__Activity__.
Copy the portion of the passage on the working-class revolt from "This is why" to "under lived experience.", renaming "regime" as "government".

__Reading passage__.
↓

This is why the working-class character of the revolt matters. Middle-class protest can be dismissed as cultural deviance or foreign influence. Working-class revolt cannot. When shopkeepers close bazaars, when transport workers strike, when teachers and labourers walk out, the regime loses its foundational claim to rule in the name of the dispossessed. Its mythology collapses under lived experience.
Iran's exceptionally gifted film directors, the likes of Abbas Kiarostami, understood this form of power long before it erupted into open revolt. In Taste of Cherry, a man drives through Tehran searching for someone willing to bury him after his suicide. Authority barely appears. There are no sermons, no slogans, no police raids. What weighs on the film is something quieter and more devastating: isolation, exhaustion, the thinning of meaning under invisible constraints. Power does not need to shout. It merely narrows the space in which life can be lived.

↑

Collected data

↓

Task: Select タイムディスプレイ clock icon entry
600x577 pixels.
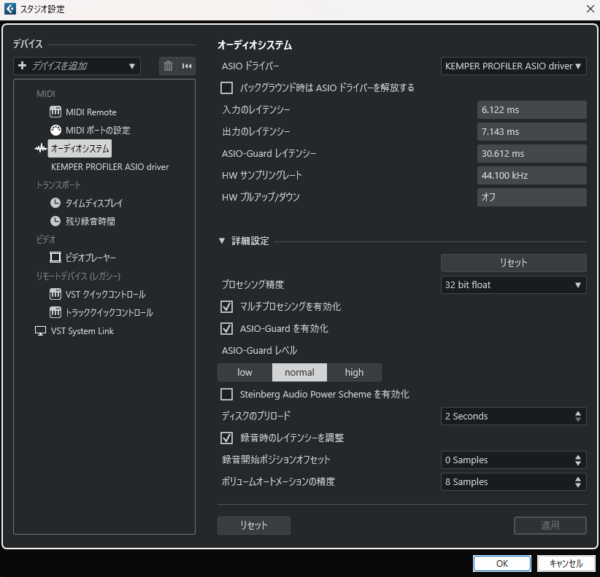Action: point(55,203)
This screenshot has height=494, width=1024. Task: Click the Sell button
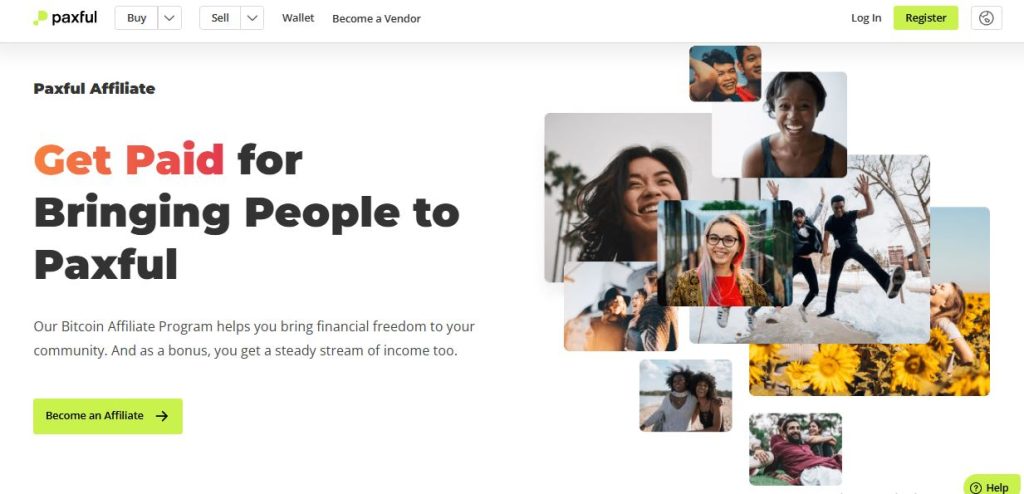[x=220, y=18]
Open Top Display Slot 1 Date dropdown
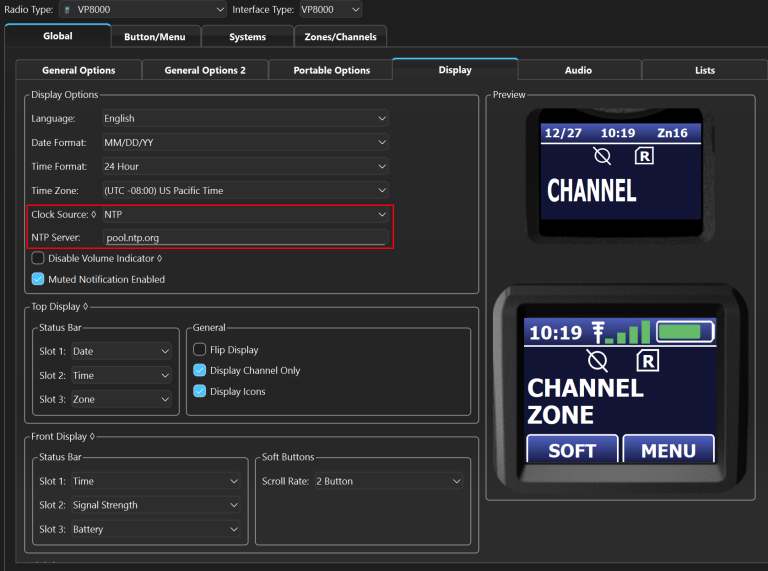This screenshot has width=768, height=571. [121, 351]
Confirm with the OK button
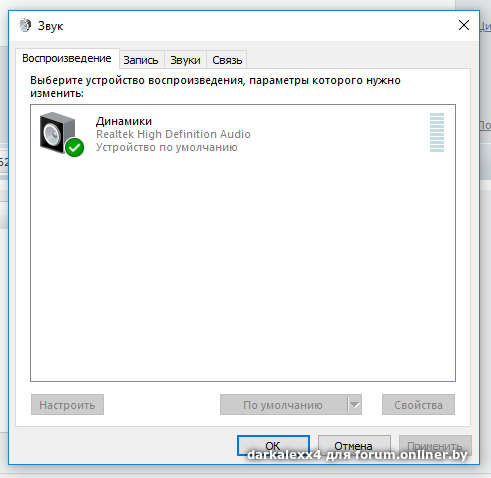 (273, 446)
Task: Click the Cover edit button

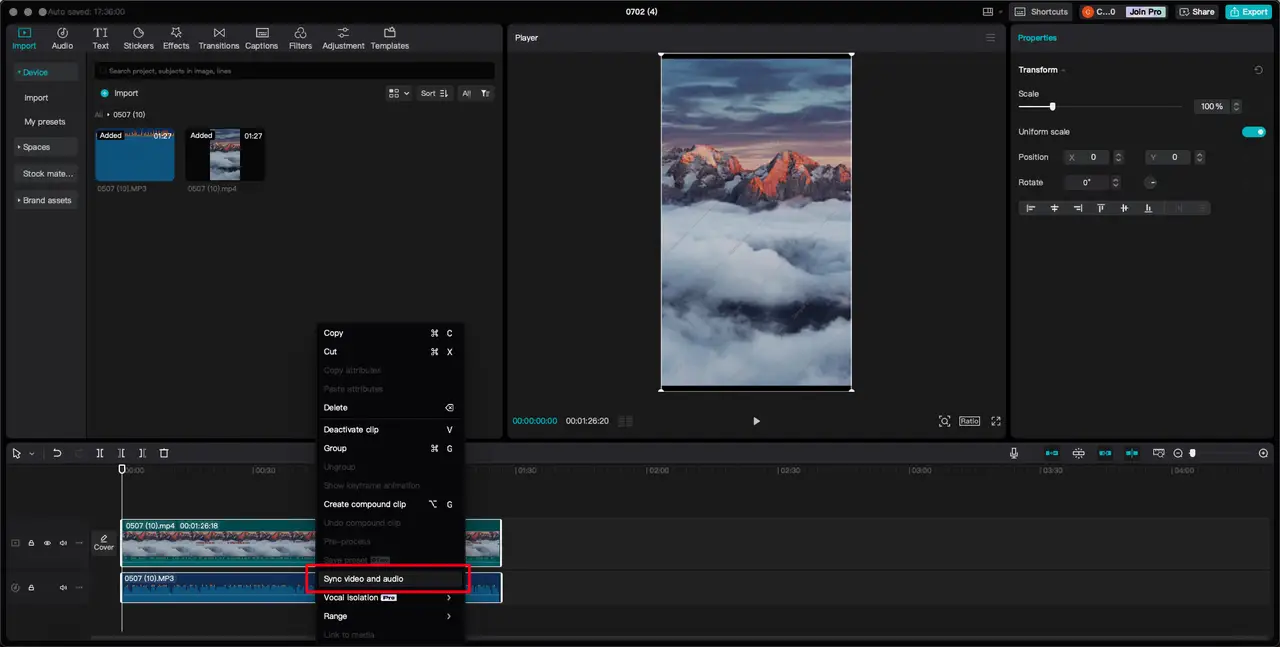Action: click(x=104, y=543)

↑

__Task output__.
This is why the working-class character of the revolt matters. Middle-class protest can be dismissed as cultural deviance or foreign influence. Working-class revolt cannot. When shopkeepers close bazaars, when transport workers strike, when teachers and labourers walk out, the government loses its foundational claim to rule in the name of the dispossessed. Its mythology collapses under lived experience.